7 metre whale shark in Southern Leyte.

7 metre whale shark in Southern Leyte.

After excitement late in the season with frequent whale shark sightings in the 2nd half of May through early June, it is now time to declare the 2013-14 whale shark season as being over. And an unusual season it has been.

After perfect conditions in late October, our anticipation of the new whale shark season was overshadowed by Typhoon Haiyan (Yolanda) which, thankfully, caused no damage or injuries in Southern Leyte. As things returned to normal, there were regular reports from fisherman of whale shark sightings all around Sogod Bay, but not consistently at the usual congregation area near Pintuyan. This made finding whale sharks for guests almost impossible, as the area to be surveyed was huge. By early March hopes for reliable whale whark watching were fading when whale sharks began feeding in Calian bay near Liloan. Despite extremely limited visibility we enjoyed several days of superb snorkeling with several whale sharks in close proximity and no other boats in the vicinity.

The whale sharks were feeding extremely actively on shrimp spawn, and as that dissipated the whale sharks headed south and finally ended up at Pintuyan. We expected them to stay in that area, but strangely they didn’t and April and May yielded no whale shark sightings, or even reports of them from fishermen, until the late season flurry a couple of weeks ago.

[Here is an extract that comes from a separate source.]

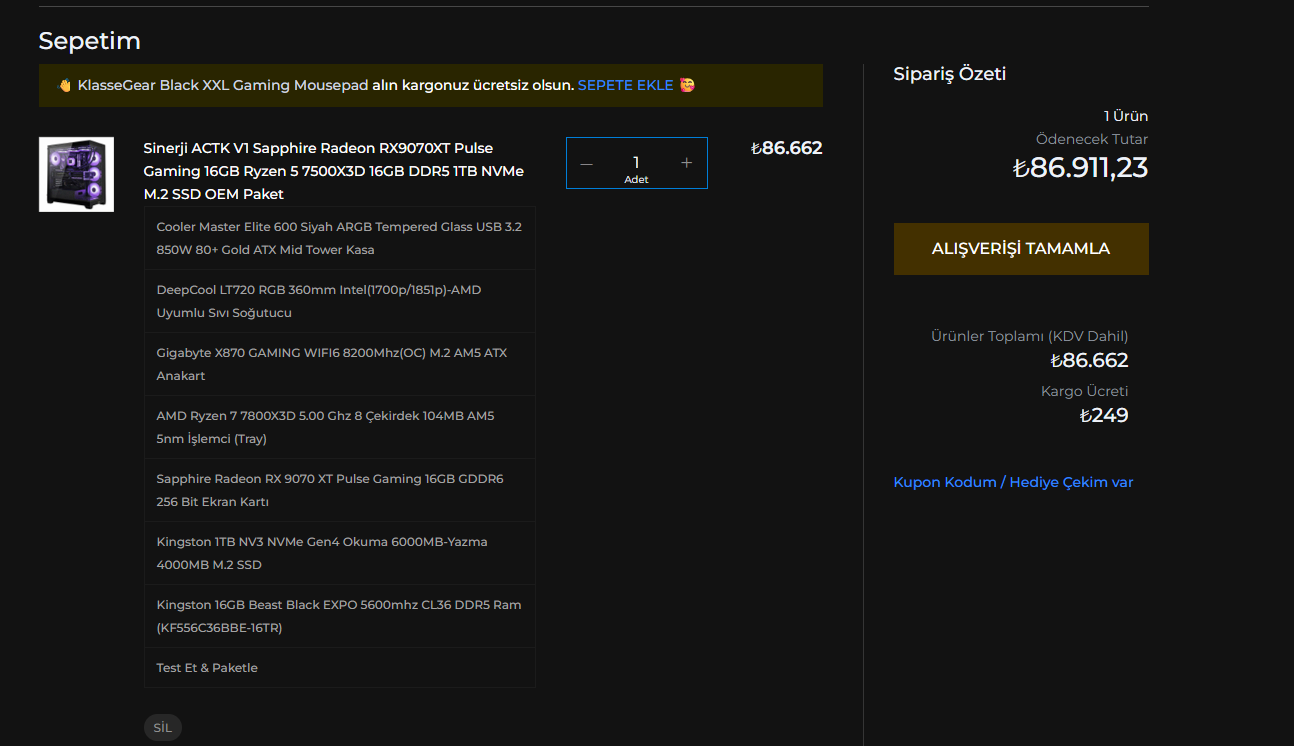Select the Test Et & Paketle row
The height and width of the screenshot is (746, 1294).
point(340,668)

The reasons for this unusual pattern of whale shark behaviour are unknown. Some people attribute it to the heavy seas brought on by Typhoon Haiyan; others to the artificial feeding undertaken at Oslob in southern Cebu. Neither of this explanations stands up to rational analysis, and the most likely explanation is just natural variation.

Certainly we’re looking forward to the return of the whale sharks and some great whale shark watching next season which should start around late October. In the meantime, we can enjoy the ‘summer’ which usually brings us great weather, superb diving and snorkeling conditions, and consistent south-westerly breezes for excellent sailing.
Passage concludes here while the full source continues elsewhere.